A Fast Start For This Electric Vehicle ETF

The Global X Autonomous & Electric Vehicles ETF (NASDAQ:DRIV) is just over a month old, but the latest exchange-traded fund tapping into the autonomous and electric vehicle themes is already gathering traction among investors.

DRIV, which tracks the Solactive Autonomous & Electric Vehicles Index, provides exposure to companies involved in the development of autonomous vehicle software and hardware, as well as companies that produce EVs, EV components such as lithium batteries, and critical EV materials such as lithium and cobalt, according to Global X.

What Happened

Several other autonomous and electric vehicle ETFs beat DRIV to market, but data indicate the Global X fund is carving out a niche for itself.

When it debuted, DRIV was the third electric vehicle ETF to come to market; In just over a month on the market, the Global X fund has nearly $53 million in assets under management, making it easily the largest ETF in this niche.

Why It's Important

While still early in their development and adoption, autonomous and electric vehicles are rapidly advancing and appear poised to trigger the transportation industrys largest shakeup in over a century, according to Global X research.

Said differently, the expected electric vehicle boom is expected to be so intense that the market may be able to support DRIV and one or more other credible competitors. Remember that the Global X Lithium & Battery Tech ETF (NYSE:LIT), itself a play on electric vehicles, debuted seven years ago and today has over $1 billion in assets under management.

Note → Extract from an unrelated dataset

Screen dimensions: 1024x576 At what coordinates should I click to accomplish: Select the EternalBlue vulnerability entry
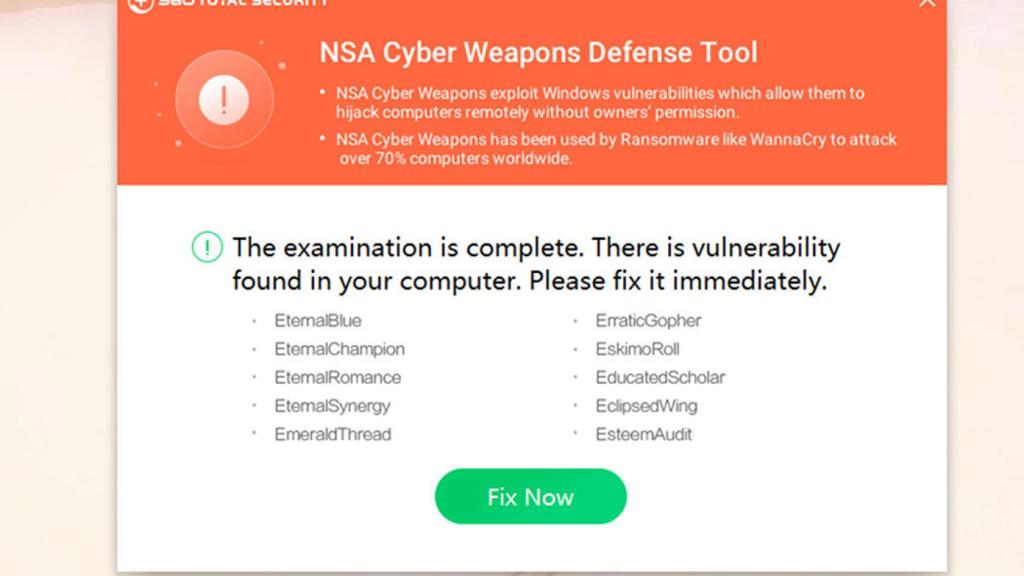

Electric vehicles trade in the traditional internal combustion engine (ICE) in favor of a hybrid, or fully electric motors, often powered by on-board batteries or hydrogen fuel cells, according to Global X. EVs have various advantages over ICE vehicles (ICEVs), including cheaper fuel, lower maintenance costs, and less air pollution.

What's Next

DRIV is sector agnostic, but the fund allocates about three-quarters of its combined weight to the technology and consumer discretionary sectors.

While those sector allocations are sensible, it gives DRIV the feel of a growth ETF, many of which feature annual fees well below the 0.68 percent charged by DRIV. The same is true of many traditional tech and consumer ETFs, most of which feature many of the stocks held in DRIV.